This will sound uncomfortably familiar to those that have watched The Last of Us...
There has been an increase in dangerous fungal infections in the United States and an increasing amount of scientific research suggests that rising temperatures may be a cause.
As reported in the Wall Street Journal, the US Centers for Disease Control and Prevention says that at least 7,000 people died in the country from fungal infections in 2021. This is up from only hundreds of people each year around 1970.
And while the human body’s average temperature of 37°C has long been considered too warm for most fungi to thrive, research suggests that, as a result of a global rise in temperatures, some fungi might be adapting to endure more heat stress.

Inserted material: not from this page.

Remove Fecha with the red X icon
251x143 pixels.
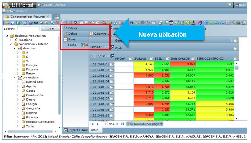click(86, 45)
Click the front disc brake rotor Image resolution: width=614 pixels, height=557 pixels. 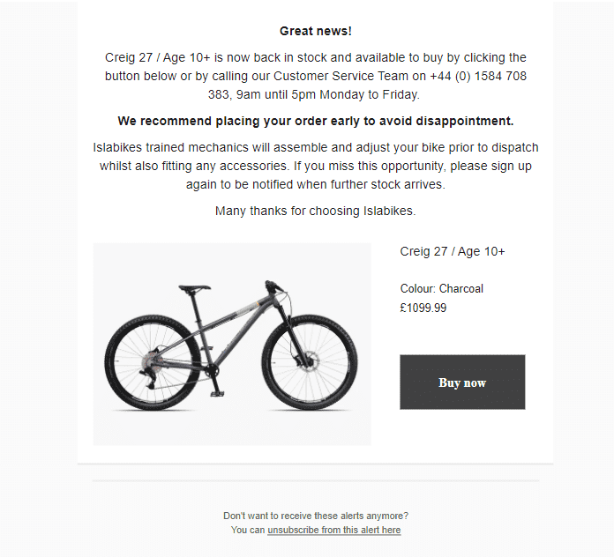[309, 363]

“As fungi are exposed to more consistent elevated temperatures, there’s a real possibility that certain fungi that were previously harmless suddenly become potential pathogens,” Peter Pappas, an infectious-disease specialist at the University of Alabama at Birmingham told WSJ.

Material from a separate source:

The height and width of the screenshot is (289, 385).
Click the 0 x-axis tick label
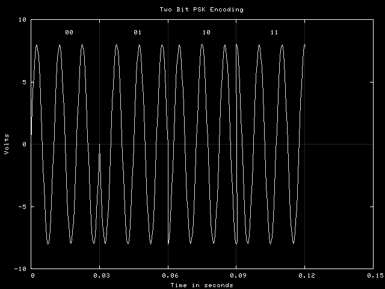(x=32, y=275)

This will sound alarmingly familiar to those who have watched the new TV adaptation of the video game The Last of Us.
It revolves around a fungus - based on the real genus Ophiocordyceps - that turns those infected into monstrous, zombie-like creatures.
The series even opens with a scientist (John Hannah) in the late '60s hypothesising that the fungus, which infects and kills insects, could evolve to infect humans as it adapts to stand rising temperatures.
While there have been no known Ophiocordyceps infections in people, WSJ reports, a recent study in the journal Proceedings of the National Academy of Sciences showed that higher temperatures may lead to some disease-causing fungi evolving quicker to survive.
Researchers at Duke University in North Carolina grew 800 generations of a type of Cryptococcus, a group of fungi that can cause severe disease in humans, in conditions of either 30°C or 37°C.
According to WSJ, researchers used DNA sequencing to track alterations in the fungi’s genome with a particular focus on “jumping genes”.
These are DNA sequences which can move from one location on the genome to another.
Study co-author and postdoctoral researcher in Duke’s Molecular Genetics and Microbiology Department Asiya Gusa explained that the movement of these genes can lead to mutations and alter gene expression.
She added that, in fungi, this movement could play a role in enabling fungi to adapt to stressors such as heat.
Researchers discovered that the movement rate of jumping genes was five times higher in the Cryptococcus grown in warmer temperatures.
The US Centers for Disease Control and Prevention has said that at least 110,000 people die globally annually from brain infections caused by Cryptococcus fungi.
Meanwhile, an analysis published in 2022 in the journal Clinical Infectious Diseases stated that some potentially deadly fungi found in soil, including Coccidioides and Histoplasma, have significantly expanded their geographical range since the '5os in the US.
Co-author of the analysis and an associate professor of medicine at Washington University School of Medicine in St. Louis Andrej Spec told WSJ that warming temperatures, along with other environmental changes associated with climate change, may have played a role in this spread.